We competed in Agility all day Saturday and Sunday, watching dog after dog do the courses and staying and building courses to help out long after we could have gone home. Then we go home and start watching the DVR of the Westminster, watching and commenting extensively on the runs much like the ones we'd just spent all day watching! Comments included: "Nice a$$ pass there!" (a type of cross), "Oh, she invoked that R!", "Great front!" (another type of cross, not a comment on anyone's torso), and "Why oh why didn't she just rear?!?"

We did see a few people we knew, too. The handler of Gitchi from the 20" class shows regularly in our area (nice guy with a great equally involved family), as does the handler of Tommy from the 12" class, and Sugarfoot has competed (and lost!) against Smartie from the 24" class. My hubby was pretty impressed to see Keebler in action, as that Corgi is pretty much top in the Invitational rankings at the moment. (My hubby's dog is 5th right now--fingers crossed that she can stay there and be in the Invitational!) We had to laugh because they pronounced Gitchi's hometown (a nearby city to Houston) as "Pearl-and" instead of "Pear-land." I guess they figured a town would be named after pearls rather than pears!

It was nice to see a couple of poodles, though a shame they didn't show more of the 24" poodle, just a quick flash of it.

It was a lot of fun to watch, and we really enjoyed analyzing the handling. It was a tricky course! Congrats to Holster's handler; that was a nice-running dog!

--Q


----------



## Carolinek (Apr 2, 2014)

Quossom- I can see how this can be very addicting. I am having such a blast with Lily in agility and am just entering a time of my life where I am buttoning loose ends on other endeavors- which will give me time to do more with agility. On top of that, we just bought an RV- somehow I think that's going to play into being able to do more with agility:act-up: but I have a lot to learn!


----------



## Quossum (Mar 18, 2011)

Oh, yes, RVs are very compatible with Agility! My hubby and I have already talked about getting one for our retirement and traveling around the country doing shows! We have several friends who RV it!

--Q


----------



## BorderKelpie (Dec 3, 2011)

That's wonderful!


----------



## lily cd re (Jul 23, 2012)

Q, you and DH are truly hard core aren't you! Carolinek it sounds like you are getting ready to go down the hard core route, the purchase of the RV is a major sign. Grant is a great young man. He is very deeply involved in dog sports, but also is an excellent scholar athlete (cross country track). He has spent lots of time with adults in the dog sport world and has great self assurance. The same is true of the young woman who I do my private agility lessons with. She is just 22 and has been involved with agility since she was 10 or 11.


----------



## ArreauStandardPoodle (Sep 1, 2009)

WOW! What a remarkable accomplishment! Huge congrats to the team!


----------



## Carolinek (Apr 2, 2014)

I have a lot to learn as a handler, but I am enjoying the journey! I lose her on the course when I am unsure, and Lily's high energy needs someone whose focus doesn't waver- we're working on that and moving forward.

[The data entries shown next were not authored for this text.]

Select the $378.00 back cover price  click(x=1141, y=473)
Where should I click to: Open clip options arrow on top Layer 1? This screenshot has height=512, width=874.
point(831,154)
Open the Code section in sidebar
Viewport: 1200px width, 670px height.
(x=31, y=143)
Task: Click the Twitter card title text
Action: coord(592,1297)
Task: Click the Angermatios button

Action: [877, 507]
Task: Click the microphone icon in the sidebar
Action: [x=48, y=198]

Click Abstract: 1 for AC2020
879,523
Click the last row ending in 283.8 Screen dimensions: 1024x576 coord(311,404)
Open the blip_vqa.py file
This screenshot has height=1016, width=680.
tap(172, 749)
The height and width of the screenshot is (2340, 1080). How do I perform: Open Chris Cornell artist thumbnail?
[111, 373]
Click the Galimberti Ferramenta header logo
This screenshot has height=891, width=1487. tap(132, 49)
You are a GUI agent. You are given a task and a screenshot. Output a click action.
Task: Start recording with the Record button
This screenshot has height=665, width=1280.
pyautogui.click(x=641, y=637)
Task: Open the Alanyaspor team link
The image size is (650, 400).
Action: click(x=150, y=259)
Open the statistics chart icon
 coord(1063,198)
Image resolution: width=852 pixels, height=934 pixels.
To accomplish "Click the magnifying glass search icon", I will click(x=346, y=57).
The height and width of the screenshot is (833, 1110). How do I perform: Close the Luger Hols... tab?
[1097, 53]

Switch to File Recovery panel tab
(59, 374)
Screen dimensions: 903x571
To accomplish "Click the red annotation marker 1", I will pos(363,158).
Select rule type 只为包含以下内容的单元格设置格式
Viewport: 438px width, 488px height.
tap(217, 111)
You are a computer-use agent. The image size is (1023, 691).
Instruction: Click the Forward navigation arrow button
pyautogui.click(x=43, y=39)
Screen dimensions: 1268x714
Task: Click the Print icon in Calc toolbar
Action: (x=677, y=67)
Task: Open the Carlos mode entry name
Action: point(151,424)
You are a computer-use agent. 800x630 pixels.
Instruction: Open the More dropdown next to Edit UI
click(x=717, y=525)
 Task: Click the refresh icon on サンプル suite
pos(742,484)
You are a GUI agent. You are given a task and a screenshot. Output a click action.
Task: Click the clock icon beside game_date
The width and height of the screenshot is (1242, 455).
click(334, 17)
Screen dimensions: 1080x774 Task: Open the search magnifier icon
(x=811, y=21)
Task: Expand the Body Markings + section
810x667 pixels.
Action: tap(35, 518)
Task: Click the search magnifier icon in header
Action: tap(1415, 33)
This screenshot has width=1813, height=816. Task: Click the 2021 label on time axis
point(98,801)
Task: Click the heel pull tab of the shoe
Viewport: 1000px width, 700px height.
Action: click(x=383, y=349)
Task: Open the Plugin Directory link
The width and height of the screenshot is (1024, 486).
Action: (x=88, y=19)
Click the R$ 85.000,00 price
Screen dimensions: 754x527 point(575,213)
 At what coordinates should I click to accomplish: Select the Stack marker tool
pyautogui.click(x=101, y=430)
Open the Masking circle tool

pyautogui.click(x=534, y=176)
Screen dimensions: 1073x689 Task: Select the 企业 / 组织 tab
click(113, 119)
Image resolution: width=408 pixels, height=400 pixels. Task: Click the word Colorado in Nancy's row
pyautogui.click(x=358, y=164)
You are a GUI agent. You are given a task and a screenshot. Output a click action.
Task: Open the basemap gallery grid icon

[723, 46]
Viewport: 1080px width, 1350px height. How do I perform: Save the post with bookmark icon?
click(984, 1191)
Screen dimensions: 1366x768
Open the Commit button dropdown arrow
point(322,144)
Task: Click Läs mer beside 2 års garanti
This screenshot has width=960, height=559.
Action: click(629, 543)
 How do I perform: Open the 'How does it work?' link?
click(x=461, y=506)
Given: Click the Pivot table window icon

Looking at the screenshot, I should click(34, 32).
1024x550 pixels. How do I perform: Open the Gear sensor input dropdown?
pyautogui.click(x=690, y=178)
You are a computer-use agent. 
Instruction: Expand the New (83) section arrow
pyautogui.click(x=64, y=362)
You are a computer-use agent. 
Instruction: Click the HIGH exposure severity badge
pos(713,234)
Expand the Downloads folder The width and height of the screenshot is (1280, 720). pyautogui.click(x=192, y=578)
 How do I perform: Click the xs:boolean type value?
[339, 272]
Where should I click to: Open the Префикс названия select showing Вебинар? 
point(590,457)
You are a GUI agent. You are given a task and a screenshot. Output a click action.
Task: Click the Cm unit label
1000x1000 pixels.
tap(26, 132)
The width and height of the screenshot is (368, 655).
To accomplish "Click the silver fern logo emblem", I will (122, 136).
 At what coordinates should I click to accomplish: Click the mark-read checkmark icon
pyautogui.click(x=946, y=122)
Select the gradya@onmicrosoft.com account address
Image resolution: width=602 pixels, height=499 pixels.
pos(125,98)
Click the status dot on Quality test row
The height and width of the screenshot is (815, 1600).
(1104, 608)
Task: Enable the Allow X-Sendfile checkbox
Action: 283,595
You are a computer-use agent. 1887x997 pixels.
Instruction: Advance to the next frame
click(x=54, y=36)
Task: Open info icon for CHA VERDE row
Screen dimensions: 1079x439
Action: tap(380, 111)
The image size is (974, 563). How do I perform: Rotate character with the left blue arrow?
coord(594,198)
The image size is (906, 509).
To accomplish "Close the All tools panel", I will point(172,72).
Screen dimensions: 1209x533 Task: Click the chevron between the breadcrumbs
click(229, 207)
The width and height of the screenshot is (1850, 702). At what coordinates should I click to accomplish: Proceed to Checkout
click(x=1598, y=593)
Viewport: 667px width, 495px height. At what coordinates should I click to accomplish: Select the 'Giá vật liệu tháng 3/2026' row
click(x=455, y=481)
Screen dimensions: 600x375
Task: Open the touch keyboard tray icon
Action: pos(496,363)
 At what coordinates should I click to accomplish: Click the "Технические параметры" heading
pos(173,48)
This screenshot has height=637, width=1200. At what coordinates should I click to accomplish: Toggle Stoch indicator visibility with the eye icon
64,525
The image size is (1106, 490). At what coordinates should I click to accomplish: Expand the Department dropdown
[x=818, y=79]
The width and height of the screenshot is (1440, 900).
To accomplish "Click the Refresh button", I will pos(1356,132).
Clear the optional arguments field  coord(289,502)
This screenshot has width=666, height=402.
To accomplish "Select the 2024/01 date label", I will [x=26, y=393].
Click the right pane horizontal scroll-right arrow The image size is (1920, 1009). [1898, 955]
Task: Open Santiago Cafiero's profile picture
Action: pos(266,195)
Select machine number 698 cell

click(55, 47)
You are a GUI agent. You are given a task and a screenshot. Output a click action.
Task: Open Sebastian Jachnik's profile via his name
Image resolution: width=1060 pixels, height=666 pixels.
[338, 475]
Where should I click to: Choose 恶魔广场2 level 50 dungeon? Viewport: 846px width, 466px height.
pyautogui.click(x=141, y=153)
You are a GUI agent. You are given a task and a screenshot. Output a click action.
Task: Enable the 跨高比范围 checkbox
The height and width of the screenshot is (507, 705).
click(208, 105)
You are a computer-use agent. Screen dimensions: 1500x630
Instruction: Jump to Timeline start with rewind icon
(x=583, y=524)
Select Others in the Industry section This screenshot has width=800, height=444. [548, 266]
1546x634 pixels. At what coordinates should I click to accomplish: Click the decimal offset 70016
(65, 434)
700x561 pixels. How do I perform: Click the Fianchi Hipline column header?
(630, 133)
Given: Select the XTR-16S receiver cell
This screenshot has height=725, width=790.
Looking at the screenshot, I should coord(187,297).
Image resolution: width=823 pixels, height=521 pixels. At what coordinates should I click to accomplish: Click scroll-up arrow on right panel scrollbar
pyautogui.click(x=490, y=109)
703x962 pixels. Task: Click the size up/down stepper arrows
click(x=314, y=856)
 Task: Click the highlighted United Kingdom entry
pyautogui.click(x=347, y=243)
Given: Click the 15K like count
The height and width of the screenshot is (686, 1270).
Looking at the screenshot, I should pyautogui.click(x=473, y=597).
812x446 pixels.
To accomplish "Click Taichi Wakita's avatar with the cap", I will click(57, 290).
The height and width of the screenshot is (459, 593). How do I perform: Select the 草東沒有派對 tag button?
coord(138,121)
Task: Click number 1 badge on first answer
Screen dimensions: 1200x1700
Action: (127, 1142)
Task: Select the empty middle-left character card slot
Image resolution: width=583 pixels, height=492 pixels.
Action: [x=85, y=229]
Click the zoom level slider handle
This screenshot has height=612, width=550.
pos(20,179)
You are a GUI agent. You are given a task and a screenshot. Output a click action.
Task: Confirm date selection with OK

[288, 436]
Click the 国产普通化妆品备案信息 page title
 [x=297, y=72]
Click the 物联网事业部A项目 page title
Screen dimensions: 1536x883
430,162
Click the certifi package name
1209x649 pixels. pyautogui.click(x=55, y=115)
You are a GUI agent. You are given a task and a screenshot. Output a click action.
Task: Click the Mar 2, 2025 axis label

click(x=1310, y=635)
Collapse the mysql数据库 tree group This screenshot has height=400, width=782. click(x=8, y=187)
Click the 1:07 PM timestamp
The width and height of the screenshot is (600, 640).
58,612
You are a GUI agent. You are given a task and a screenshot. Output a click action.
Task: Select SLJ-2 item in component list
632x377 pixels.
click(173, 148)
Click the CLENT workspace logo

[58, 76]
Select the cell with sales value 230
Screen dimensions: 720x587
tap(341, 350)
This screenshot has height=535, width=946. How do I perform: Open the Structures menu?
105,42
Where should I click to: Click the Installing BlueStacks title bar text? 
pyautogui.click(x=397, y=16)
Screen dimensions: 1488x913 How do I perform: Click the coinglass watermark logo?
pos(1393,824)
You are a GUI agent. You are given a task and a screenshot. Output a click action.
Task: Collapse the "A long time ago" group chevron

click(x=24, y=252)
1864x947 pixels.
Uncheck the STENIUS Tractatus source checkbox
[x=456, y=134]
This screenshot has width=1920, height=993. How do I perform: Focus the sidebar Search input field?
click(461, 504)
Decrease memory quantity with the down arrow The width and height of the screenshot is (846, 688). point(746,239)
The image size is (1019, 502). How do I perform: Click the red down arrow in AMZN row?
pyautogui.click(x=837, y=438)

It's also helped enormously with Lily's reactivity. She has learned it's OK to be around a lot of other dogs. She even has doggy friends at agility. I can now easily take her to an agility event and stand with her at my side talking to other people with dogs. I still have to manage the situation, as certain dogs will set her off, but it's so much better.

We even used her to help de- sensitize a more reactive dog at agility the other night, and Lily did wonderfully. Her trainer prompted me to use her as the more "stable" dog in that little episode- which to me is so ironic that she was used in that role, but it does show how far she has come. We are fortunate to be with such a skilled trainer.

Yes, the RV does open up new horizons! Hubby retires next year, I have summers off-many possibilities open up, and agility is in that mix! I can't wait to start using it.


----------



## Streetcar (Apr 13, 2014)

Congratulations to your trainer on her accomplishment!!! And I'm so happy for you and DH. Getting an RV seems perfect !


----------



## Poodlebeguiled (May 27, 2013)

That is very exciting for your trainer! She must be on cloud 9! And a new RV for you! I can see how that would help immensely when traveling to far off places for shows. When I was in agility with my Doberman, he was non-reactive to other dogs...absolutely did his "job" and paid them no mind. When we were on a casual leash walk around where I lived and he saw another dog, he was very reactive and embarrassing. Go figure. When "working," he was ALL business. So I can see if you are doing something like this with your Lilly, how it would tend to help her to see other dogs as just part of the job and nothing to make a fuss over. I see some big fun in your future.


----------